Pour les gardiens de l’euro qui se réunissent jeudi, le défi sera, dans un contexte si mouvant, de rester «cool», comme le demandait Trump à ses concitoyens tout en lançant ses flèches tarifaires.

«Comment la situation peut changer en quelques semaines», note Ulrike Kastens, économiste chez DWS. Lors de sa dernière réunion en mars, la BCE avait laissé entendre qu’elle n’excluait pas une pause dans son cycle de baisse des taux.

Les données économiques disponibles depuis renforcent néanmoins la probabilité d’une nouvelle baisse des taux - la sixième consécutive, et la septième depuis juin 2024 - selon des économistes et ténors de la politique monétaire.

La baisse de l’inflation en mars à 2,2% en zone euro, pour tendre vers l’objectif de 2% fixé par la BCE, «peut nous donner plus de confiance pour baisser encore nos taux d’intérêt prochainement», a indiqué début avril François Villeroy de Galhau, patron de la Banque de France et membre du conseil des gouverneurs de la BCE.

Si cela se confirme jeudi, le principal taux d’intérêt rémunérant les dépôts pourrait être à nouveau réduit, de 25 points de base, passant de 2,5 % à 2,25 %.

La BCE dispose de «beaucoup plus de marge de manoeuvre que la Fed américaine» qui se réunira, elle, début mai, car «le taux d’inflation et les rendements des obligations d’État sont à des niveaux bien moins préoccupants en zone euro qu’aux États-Unis», justifie Ulrich Kater, économiste chez DekaBank.

Une inflation sous les 2,0%?

Les tensions commerciales élevées, notamment entre les Etats-Unis et la Chine, font que les «risques baissiers» ont augmenté pour l’économie de la zone euro en 2025, ce qui devrait inciter la BCE à abaisser davantage ses taux par la suite, selon Mme Kastens.

Ces risques reposent sur le fait que les droits de douane élevés imposés par les États-Unis limiteront la demande de biens européens, entraînant parallèlement une baisse des prix de l’énergie.

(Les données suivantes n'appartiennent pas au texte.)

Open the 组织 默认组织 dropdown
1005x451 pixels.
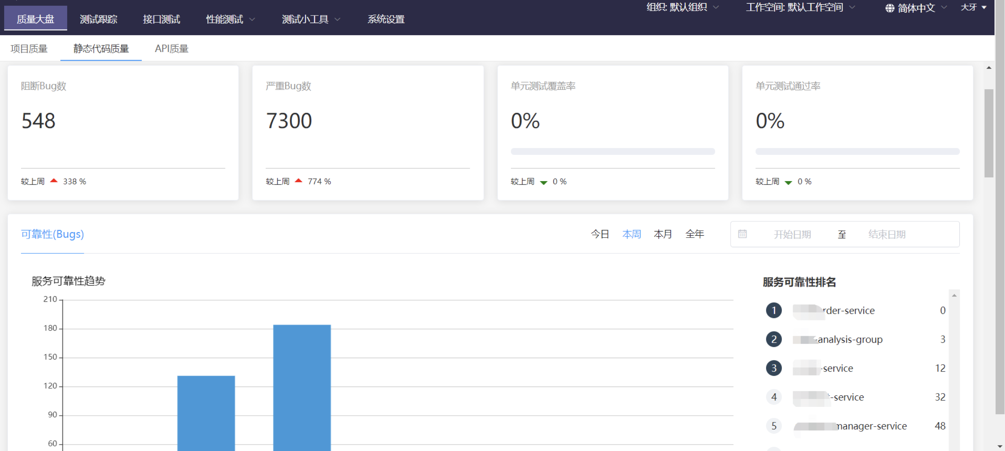click(682, 7)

L’afflux potentiel de produits chinois en Europe pourrait en outre intensifier la concurrence des prix.

L’euro, qui cotait vendredi 1,14 dollar, au plus haut depuis février 2022, va quant à lui pénaliser les exportateurs, donc l’activité, mais rendre en même temps les importations moins chères, réduisant ainsi les prix.

L’ensemble fait que l’inflation pourrait «passer sous les 2 %» en cours d’année, selon la banque Berenberg, avec des conséquences à prévoir sur le cap monétaire.